Officials are said to be reviewing a draft law to allow full ownership of some firms outside free zones
Officials in the UAE are reviewing a draft commercial law that will allow 100 percent foreign ownership of some companies, Bloomberg reported, citing the undersecretary of the Abu Dhabi Department of Economic Development.
The Abu Dhabi government and others within the UAE are reviewing the draft legislation, which would allow some sectors to operate outside of free zones, said Mohamed Omar Abdulla.
“We recognise the importance of the foreign companies to have 100 percent ownership, but within specific rules and conditions,” he said.
Companies that are eligible would “have to be within the industries that have certain priorities within the economy, like petrochemicals, communications, logistics, aerospace, financial, and others,” he added.
Under UAE law, only nationals are allowed full ownership of companies operating outside of free zones.

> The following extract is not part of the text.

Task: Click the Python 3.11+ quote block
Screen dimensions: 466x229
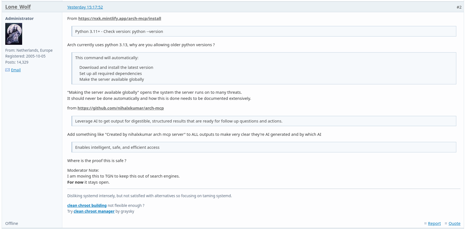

The law currently requires foreign citizens to have a UAE national as a partner or sponsor to conduct business.
The Gulf state has been trying to diversify and modernise its economy, developing areas including tourism and finance, in a bid to reduce its dependence on oil exports.
The UAE’s state news agency in December said the cabinet had approved a draft companies law that may allow foreign ownership above 49 percent.
The legislation lays down a framework for the governance of public companies, ensuring transparency and disclosure of financial data as well as the efficiency and integrity of the board of directors, WAM said.